23 Oct Irritable Bowel Syndrome: Of Belly aches, gas, and crazy poops!
Irritable Bowel Syndrome (IBS) is one of the most common chronic health conditions. In fact, it is the most common gastrointestinal disorder and affects 30 million Americans (10-15% of the population!).
IBS is characterized by a number of symptoms including diarrhea (IBS-D), constipation (IBS-C), or both (IBS-mixed), bloating, and abdominal cramping.
A Difficult Diagnosis:
IBS is sometimes difficult to diagnose and has been called a “diagnosis of exclusion”. In order to make the diagnosis, a doctor must exclude inflammatory, anatomic, metabolic and cancerous processes that could otherwise explain the patient’s symptoms. Only once all of these other conditions have been ruled out can IBS be diagnosed.
IBS is diagnosed when there is abdominal pain or discomfort occurring once a week for at least two months which (at least 2 out of 3 of the below):
- gets better when the patient makes a bowel movement OR
- is associated with a change in bowel movement frequency OR
- is associated with change in bowel movement appearance.
These diagnostic criteria really are not all that specific (in fact, more than 60% of patients with IBS in one study did not meet these diagnostic criteria).
A New Lab Test:
A new test is being offered by some laboratories (including Quest Labs) which is thought to differentiate Irritable Bowel Syndrome from Inflammatory Bowel Diseases (IBD) such as Crohn’s Disease and Ulcerative Colitis. This test identifies antibodies against a protein called vinculin which is found in the guts of patients exhibiting IBS symptoms. Interestingly, anti-vinculin antibodies are found in high amounts in patients having suffered an acute gastroenteritis (“stomach bug”). Incidentally, having suffered an acute gastroenteritis is a risk factor for IBS.
There are many factors to consider in the treatment of IBS.
- Stress tends to be an exacerbating factor for many patients and should be addressed.

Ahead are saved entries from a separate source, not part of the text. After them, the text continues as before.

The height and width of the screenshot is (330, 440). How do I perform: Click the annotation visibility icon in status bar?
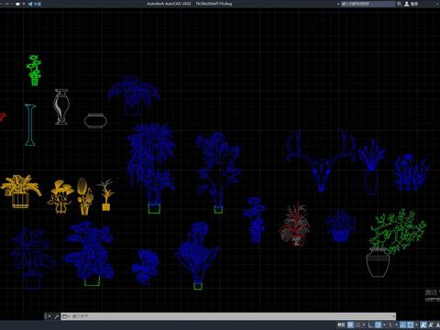click(x=424, y=325)
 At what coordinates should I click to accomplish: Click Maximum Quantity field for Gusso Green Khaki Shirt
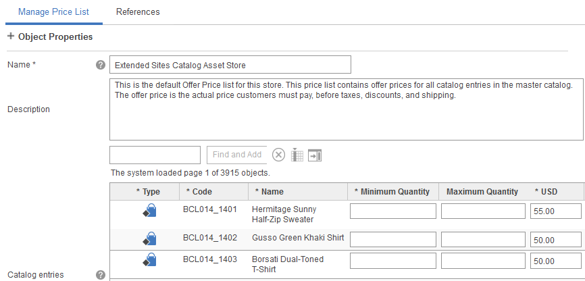pos(483,239)
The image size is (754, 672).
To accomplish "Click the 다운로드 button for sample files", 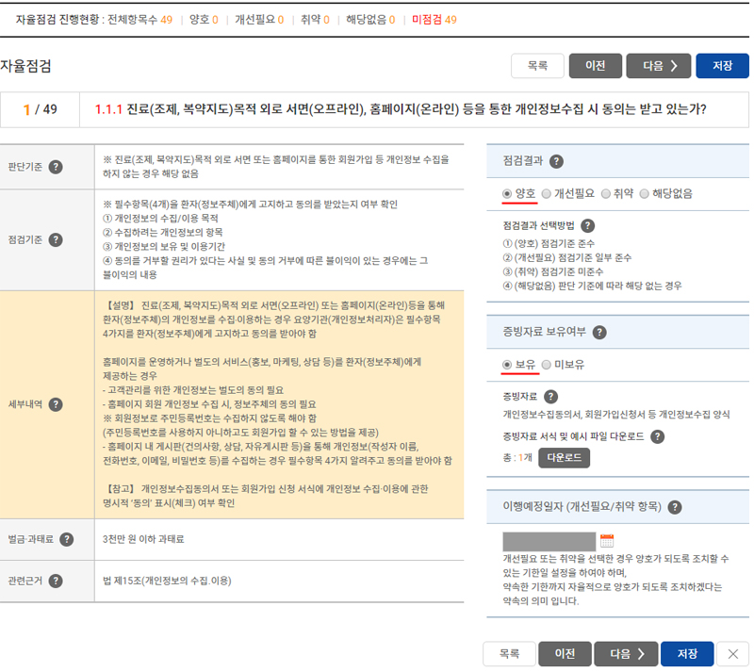I will pos(565,457).
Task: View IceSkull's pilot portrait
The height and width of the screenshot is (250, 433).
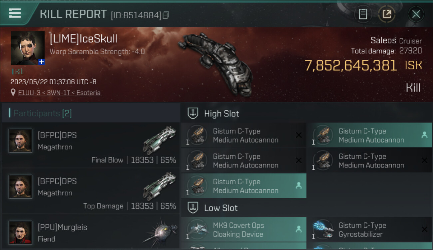Action: (x=28, y=48)
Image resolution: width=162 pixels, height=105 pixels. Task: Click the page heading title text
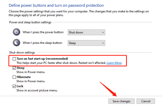click(56, 5)
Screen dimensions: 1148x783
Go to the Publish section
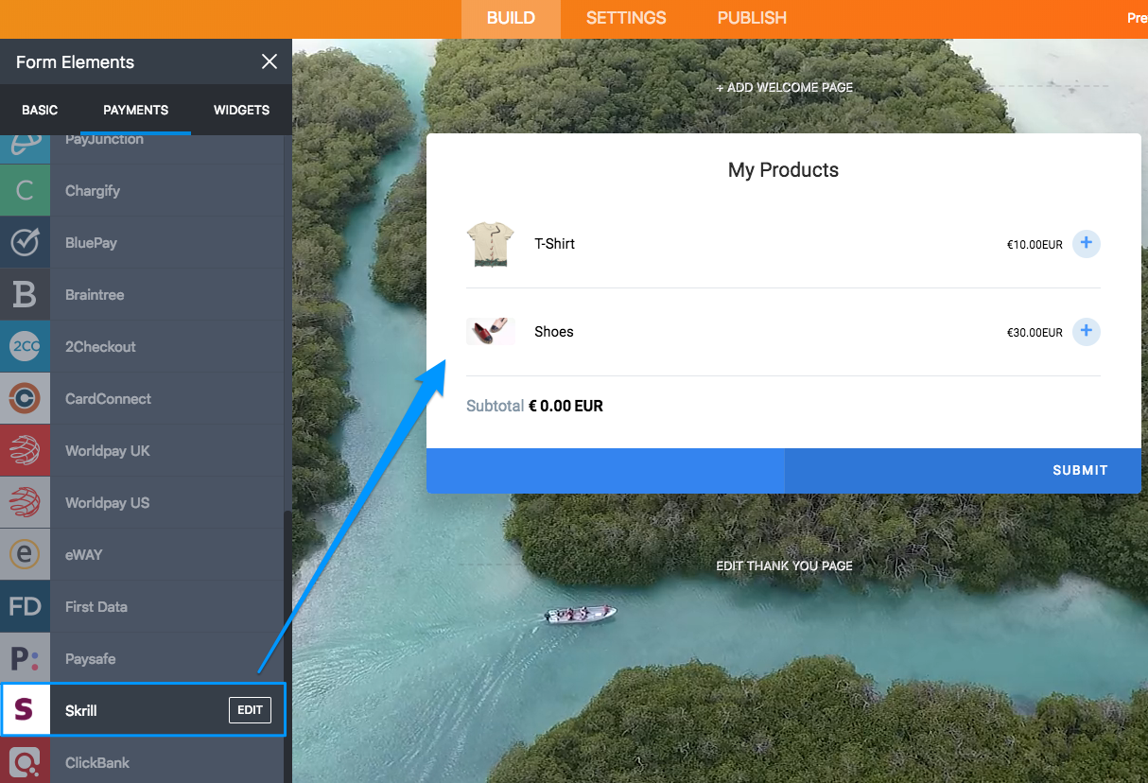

- Food intolerances tend to be the norm. I typically start with a diet called the Low FODMAP diet which significantly reduces fermentable carbohydrates in the diet. This diet is very often helpful in treating gas, bloating, and stool changes associated with IBS. Though I start with this diet, other food intolerances may be involved.
- Herbs can be very helpful! Enteric coated peppermint oil, a preparation called Iberogast, and fennel seed are my first line herbal go-tos. Other herbs such as chamomile and lemon balm can be helpful too.
- Probiotics can also be of great value but should be used with caution.
- In constipated patients, long term use of stimulant laxatives (such as senna) should be avoided. Magnesium has a natural laxative effect and is safe for most people to consume long-term.
- A frequent cause of IBS is a condition called Small Intestine Bacterial Overgrowth (SIBO). It is a condition in which naturally occurring bacteria from the large intestine invade the small intestine. These bacteria ferment certain types of carbohydrates in the diet and create gasses (hydrogen and methane) which can contribute to gas, bloating, stool changes, and abdominal discomfort. This is a treatable condition (though recurrence rates are high). Diagnosis of SIBO involves a 2-3 hour breath test for these exhaled gasses. Any patient with IBS should be tested for SIBO.
Irritable Bowel Syndrome is an incredibly common health condition for which conventional medicine typically does not have much to offer. In contrast, this is an area where Naturopathic medicine truly shines! With a focus on finding the underlying cause and using nourishing herbs, addressing stress, and making selective dietary changes, naturopathic care can be life-altering for many patients.